GOAL OF THE EXERCISE: Retype, word for word, each line between the lines holding "How do I perform: Open the 0x0696" and "Given: Click the smiley", inclusive, and leave the rest of the data alone.
▶
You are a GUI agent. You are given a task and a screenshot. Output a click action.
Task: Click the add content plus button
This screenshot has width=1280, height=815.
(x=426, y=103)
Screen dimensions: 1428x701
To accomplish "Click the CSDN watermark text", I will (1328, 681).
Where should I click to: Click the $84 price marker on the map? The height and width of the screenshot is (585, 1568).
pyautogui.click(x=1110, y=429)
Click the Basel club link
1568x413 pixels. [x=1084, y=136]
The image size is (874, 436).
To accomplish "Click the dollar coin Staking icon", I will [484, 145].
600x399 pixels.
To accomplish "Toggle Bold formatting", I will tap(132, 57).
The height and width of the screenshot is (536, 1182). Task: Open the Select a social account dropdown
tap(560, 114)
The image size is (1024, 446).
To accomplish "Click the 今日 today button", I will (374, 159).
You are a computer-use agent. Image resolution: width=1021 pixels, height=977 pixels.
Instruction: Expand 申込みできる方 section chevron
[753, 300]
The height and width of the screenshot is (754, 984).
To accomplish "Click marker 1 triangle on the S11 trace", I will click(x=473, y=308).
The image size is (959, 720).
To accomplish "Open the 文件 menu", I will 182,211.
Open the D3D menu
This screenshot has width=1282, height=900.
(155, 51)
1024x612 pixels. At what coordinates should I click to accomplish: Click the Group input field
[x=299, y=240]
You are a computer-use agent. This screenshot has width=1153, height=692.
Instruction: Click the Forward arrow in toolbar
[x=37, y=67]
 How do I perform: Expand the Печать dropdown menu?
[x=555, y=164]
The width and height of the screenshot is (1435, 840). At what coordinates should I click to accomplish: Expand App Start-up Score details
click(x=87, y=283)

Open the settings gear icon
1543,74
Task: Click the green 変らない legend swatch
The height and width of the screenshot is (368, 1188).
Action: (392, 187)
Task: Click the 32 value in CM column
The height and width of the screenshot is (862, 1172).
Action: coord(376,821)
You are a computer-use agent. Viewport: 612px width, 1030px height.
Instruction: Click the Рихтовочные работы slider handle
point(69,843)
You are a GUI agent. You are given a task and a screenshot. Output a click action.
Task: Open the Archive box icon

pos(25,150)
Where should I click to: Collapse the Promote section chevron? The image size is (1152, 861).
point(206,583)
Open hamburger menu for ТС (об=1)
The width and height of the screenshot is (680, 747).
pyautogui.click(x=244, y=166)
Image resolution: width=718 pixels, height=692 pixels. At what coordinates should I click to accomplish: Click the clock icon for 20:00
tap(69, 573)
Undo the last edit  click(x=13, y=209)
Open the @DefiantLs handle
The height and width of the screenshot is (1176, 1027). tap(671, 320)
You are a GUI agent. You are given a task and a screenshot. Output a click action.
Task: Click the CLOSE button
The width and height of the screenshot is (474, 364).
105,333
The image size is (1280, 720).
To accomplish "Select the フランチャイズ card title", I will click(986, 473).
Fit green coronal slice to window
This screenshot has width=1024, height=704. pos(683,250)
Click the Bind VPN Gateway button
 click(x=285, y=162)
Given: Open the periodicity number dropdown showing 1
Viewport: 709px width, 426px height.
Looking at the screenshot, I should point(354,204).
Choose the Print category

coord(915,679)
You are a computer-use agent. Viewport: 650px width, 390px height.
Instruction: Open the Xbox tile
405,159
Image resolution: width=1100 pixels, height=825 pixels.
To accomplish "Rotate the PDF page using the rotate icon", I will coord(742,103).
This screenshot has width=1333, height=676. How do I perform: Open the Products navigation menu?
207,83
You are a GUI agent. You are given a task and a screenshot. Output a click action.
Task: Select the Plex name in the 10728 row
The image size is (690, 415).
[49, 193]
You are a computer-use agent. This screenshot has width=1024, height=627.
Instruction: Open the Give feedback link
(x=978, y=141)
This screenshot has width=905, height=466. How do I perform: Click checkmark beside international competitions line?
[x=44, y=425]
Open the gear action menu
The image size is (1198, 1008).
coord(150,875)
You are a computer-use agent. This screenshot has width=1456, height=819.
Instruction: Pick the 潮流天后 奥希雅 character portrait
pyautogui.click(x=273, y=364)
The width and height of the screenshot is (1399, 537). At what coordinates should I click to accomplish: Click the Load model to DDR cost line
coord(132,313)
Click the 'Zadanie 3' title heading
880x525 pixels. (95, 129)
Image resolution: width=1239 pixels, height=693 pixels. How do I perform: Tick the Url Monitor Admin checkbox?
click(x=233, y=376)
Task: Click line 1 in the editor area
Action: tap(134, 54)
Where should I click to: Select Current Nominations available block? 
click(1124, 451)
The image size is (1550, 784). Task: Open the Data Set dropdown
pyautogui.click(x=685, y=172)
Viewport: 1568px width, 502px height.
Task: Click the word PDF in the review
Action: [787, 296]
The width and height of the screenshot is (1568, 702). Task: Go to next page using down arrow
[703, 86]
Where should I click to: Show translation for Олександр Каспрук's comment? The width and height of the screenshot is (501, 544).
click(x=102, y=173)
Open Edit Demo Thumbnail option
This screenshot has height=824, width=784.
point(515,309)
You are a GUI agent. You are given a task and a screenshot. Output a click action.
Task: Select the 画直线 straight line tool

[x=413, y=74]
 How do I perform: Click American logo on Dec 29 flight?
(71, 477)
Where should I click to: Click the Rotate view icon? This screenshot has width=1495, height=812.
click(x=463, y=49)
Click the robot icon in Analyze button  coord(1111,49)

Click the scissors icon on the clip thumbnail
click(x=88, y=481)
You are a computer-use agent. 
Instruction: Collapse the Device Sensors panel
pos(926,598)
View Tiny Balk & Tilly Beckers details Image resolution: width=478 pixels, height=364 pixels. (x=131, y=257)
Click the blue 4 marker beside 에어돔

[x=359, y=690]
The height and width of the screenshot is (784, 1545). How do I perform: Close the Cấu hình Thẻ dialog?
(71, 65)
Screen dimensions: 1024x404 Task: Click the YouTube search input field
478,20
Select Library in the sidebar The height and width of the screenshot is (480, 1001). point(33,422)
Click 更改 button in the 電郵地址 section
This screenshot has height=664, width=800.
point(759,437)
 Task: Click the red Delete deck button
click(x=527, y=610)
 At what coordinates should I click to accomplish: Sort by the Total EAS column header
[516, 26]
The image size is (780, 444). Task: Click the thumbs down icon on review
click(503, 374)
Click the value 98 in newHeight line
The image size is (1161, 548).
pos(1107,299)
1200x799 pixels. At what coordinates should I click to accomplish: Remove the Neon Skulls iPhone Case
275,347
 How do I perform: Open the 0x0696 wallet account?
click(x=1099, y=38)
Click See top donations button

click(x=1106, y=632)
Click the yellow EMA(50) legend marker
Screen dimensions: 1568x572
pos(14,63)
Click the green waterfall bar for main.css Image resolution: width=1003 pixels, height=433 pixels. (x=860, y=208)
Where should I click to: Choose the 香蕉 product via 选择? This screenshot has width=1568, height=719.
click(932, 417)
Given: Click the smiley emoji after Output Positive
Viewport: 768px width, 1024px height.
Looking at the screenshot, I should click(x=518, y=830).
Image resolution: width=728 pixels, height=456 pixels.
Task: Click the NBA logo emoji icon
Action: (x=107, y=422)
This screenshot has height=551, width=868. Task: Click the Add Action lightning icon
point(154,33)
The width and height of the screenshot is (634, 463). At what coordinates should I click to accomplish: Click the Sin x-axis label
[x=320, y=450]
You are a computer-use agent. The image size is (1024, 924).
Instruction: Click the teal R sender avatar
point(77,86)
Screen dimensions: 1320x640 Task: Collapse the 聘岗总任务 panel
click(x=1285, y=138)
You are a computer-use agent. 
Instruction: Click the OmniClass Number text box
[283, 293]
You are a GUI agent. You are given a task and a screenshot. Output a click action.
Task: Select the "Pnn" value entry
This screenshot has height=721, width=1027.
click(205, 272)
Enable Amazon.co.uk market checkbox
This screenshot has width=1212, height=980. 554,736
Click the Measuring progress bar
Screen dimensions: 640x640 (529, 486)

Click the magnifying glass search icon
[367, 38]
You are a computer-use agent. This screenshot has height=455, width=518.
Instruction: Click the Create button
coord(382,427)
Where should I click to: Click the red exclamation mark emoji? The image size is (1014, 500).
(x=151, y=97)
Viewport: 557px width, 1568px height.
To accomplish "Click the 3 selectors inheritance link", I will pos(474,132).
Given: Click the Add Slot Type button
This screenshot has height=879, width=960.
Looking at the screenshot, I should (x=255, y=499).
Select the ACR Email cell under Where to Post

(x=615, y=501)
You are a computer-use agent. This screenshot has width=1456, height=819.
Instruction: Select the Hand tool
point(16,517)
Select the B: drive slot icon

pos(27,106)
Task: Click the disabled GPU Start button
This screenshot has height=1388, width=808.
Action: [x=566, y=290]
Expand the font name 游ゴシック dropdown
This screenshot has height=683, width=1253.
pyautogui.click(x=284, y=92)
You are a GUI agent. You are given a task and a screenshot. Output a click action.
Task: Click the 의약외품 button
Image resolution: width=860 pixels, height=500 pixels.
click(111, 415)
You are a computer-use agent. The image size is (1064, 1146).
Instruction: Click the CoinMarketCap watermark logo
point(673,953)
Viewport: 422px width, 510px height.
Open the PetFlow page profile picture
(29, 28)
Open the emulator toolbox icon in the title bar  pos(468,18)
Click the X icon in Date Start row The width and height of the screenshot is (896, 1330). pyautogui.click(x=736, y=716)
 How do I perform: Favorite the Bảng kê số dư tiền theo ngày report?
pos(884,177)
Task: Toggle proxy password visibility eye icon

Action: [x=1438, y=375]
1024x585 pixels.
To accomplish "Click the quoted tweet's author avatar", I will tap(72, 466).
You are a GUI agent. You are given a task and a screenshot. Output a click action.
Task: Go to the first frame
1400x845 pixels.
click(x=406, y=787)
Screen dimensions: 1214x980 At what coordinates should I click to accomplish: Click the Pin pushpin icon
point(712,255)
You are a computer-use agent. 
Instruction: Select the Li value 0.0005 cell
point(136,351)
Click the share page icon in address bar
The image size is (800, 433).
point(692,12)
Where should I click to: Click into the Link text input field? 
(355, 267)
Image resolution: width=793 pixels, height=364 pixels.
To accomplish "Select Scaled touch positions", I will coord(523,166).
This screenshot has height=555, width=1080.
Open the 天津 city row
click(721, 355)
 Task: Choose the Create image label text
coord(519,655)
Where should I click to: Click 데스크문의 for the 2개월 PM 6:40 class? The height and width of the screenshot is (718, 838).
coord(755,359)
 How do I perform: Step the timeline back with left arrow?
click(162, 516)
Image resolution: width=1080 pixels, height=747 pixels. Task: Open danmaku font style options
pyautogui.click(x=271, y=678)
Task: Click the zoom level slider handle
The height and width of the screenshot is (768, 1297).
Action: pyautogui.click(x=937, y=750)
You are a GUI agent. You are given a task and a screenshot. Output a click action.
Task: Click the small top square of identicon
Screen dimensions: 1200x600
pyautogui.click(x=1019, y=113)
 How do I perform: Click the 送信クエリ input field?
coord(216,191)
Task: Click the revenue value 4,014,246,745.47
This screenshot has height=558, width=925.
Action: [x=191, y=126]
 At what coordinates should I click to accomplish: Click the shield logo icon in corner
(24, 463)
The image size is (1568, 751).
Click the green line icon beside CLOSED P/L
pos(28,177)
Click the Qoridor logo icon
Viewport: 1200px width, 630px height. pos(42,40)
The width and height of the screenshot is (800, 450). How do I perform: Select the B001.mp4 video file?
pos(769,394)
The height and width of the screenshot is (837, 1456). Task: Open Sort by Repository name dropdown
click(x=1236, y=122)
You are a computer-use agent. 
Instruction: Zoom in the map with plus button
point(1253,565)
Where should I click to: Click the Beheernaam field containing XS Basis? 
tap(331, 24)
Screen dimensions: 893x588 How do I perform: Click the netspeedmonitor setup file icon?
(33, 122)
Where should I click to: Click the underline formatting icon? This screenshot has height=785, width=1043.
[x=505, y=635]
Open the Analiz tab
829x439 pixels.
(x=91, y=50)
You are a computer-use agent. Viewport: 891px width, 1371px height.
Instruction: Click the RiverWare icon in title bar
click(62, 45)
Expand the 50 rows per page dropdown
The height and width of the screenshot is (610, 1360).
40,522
◀
RESPONSE TO THIS TASK:
 How do I perform: Open the 0x0696 wallet account?
click(x=1099, y=38)
Click See top donations button

click(x=1106, y=632)
Click the yellow EMA(50) legend marker
Screen dimensions: 1568x572
pos(14,63)
Click the green waterfall bar for main.css Image resolution: width=1003 pixels, height=433 pixels. (x=860, y=208)
Where should I click to: Choose the 香蕉 product via 选择? This screenshot has width=1568, height=719.
click(932, 417)
Given: Click the smiley emoji after Output Positive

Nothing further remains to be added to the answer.